Getting to know you: Tom Ball, Founder and CEO of NearDesk

What do you currently do?

I’m Founder of CEO and NearDesk. My ambition is to get a million people working near home one day per week, saving 100 million commuting hours every year. NearDesk gives you access to a growing network of locations across the UK that lets you touch-in, touch-out and only pay for the time you use – so you can rent a desk by the hour or by the day.

It helps freelancers get out of their bedroom, staff commute less by working near home and everyone work productively between meetings.

Which means companies can spend less on empty desks and more on great people. An eight person company saved enough money by working flexibly to hire two more staff – whilst getting more done and having more fun!

What is your inspiration in business?
I love solving problems and coming up with things that are a little bit quirky. As you talk to lots of people about an idea, you notice what they love and what has no impact. It’s not the same as what will make money and what will not – but it helps shape an idea that will capture people’s imagination.

Who do you admire?
Other entrepreneurs doing incredible things like Michael Acton at MoshiMonsters, and Oli Barrett creating social enterprises for corporates. As well as game-changers like Mike Power and Keith Mills who won the Olympic Bid for Britain. People with a big vision who make things happen.

Looking back are there things you would have done differently?
The week before I got married, 9/11 and Enron’s bankruptcy led to my business, CD9, to collapse. With the support of my family I set up a communications business with clients including Vodafone, Cisco and Orange which I recently sold. It was horrible at the time, and was not the best way to start married life. But you live & learn so no regrets!

What defines your way of doing business?
I was once told I’m ‘hopelessly in love with people’. I rather like it, and hope it’s at least partly true. I love spending time with good people, doing things worth doing. To me ‘good’ means people that are passionate about life and what they do. You get ‘good’ people in every walk of life – and often where you least expect them.

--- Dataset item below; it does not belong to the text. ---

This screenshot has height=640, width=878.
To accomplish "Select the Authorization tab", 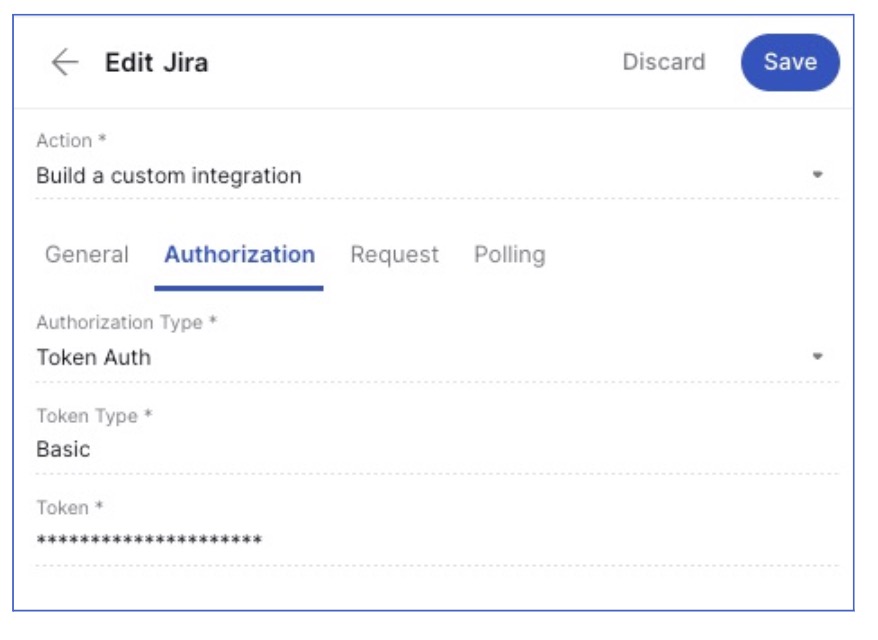I will [239, 255].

What advice would you give to someone starting out?
I think many entrepreneurs believe you have to do it alone, but you can’t! There is a huge power of being surrounded by great people – and I’ve always been very lucky to work with really amazing people.

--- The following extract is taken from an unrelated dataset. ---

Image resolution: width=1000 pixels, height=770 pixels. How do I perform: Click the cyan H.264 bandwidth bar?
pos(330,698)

I would also advise people not to give up – learn from the failure and then move on. It’s no coincidence that most successful people have had a least one business failure. Most of the strengths in NearDesk are inspired by mistakes I’ve made previously. In fact most of the aspects I love most started with someone saying “that’ll never work because…” – assume they’re right for a moment and redesign the business accordingly.